Lawyers do it all the time. It is second nature for accountants and auditors. Investment bankers, private equity investors and traders snap to it at the drop of a hat. Over the past decade, these professionals have all been quick to state their case whenever a significant market regulation – be it SOX, Dodd-Frank, Basel capital requirements, IFRS or the various EU market directives – has been proposed or implemented.
Collectively under guild associations and individually as economic units organised as firms, these groups do not hesitate to make their positions known whenever government agencies announce plans for a new set of regulations that would affect their practices either directly or remotely. To back their positions for or against, these professionals have the arguments, the numbers and – importantly – the organizational resources to wage their self-interested campaigns. For them, lobbying is not a dirty word; it is a means of survival to stay relevant to their clients and employers.

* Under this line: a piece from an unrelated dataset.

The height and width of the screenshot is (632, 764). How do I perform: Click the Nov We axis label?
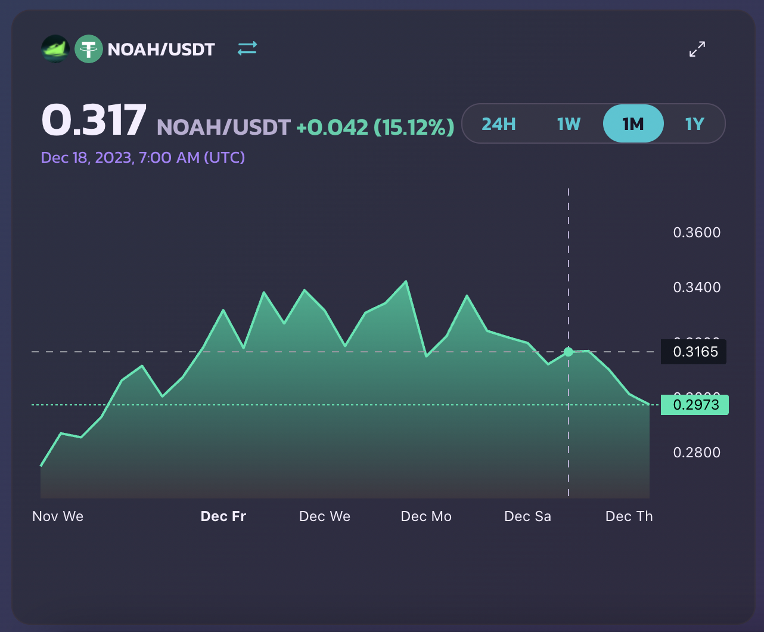(58, 516)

Surveying the timeline of market upheaval and its ripple effects over the past three years, one would expect that IR professionals would have joined the bevy of speakers to state their positions on the slate of new market rules. Instead, it seems as if IROs, with few exceptions, unwittingly shirk from airing their views. Of course, one is assuming that IR professionals recognise how these events will define their relevance, growth and even career earnings ability –as consultants and managers – for years to come.
Nowhere is the pace and scope of market reforms, broadly labelled, more encompassing than in frontier markets. In fact, as a phenomenon, history would probably recognise this period as the Great Regulatory Rush. From Lagos to Accra to Nairobi and across the rest of the African continent, officials at stock exchanges and securities market regulation commissions are introducing materially significant changes at forced marches.
It is not far-fetched to claim that no single professional services group has more at stake in these changes than investor relations. Yet it is also the case that, as a group, IR in Africa is sleeping through what is the greatest show on earth in terms of capital market development.
The stimuli for these regulatory initiatives are twofold. While no one disputes the good intentions of regulators, the end results are often woeful in execution, so the first stimulus comes from the standard reaction of regulators to unsavory events in the past. In addition, they aspire to shape emerging developments in their desired image of how national markets should look.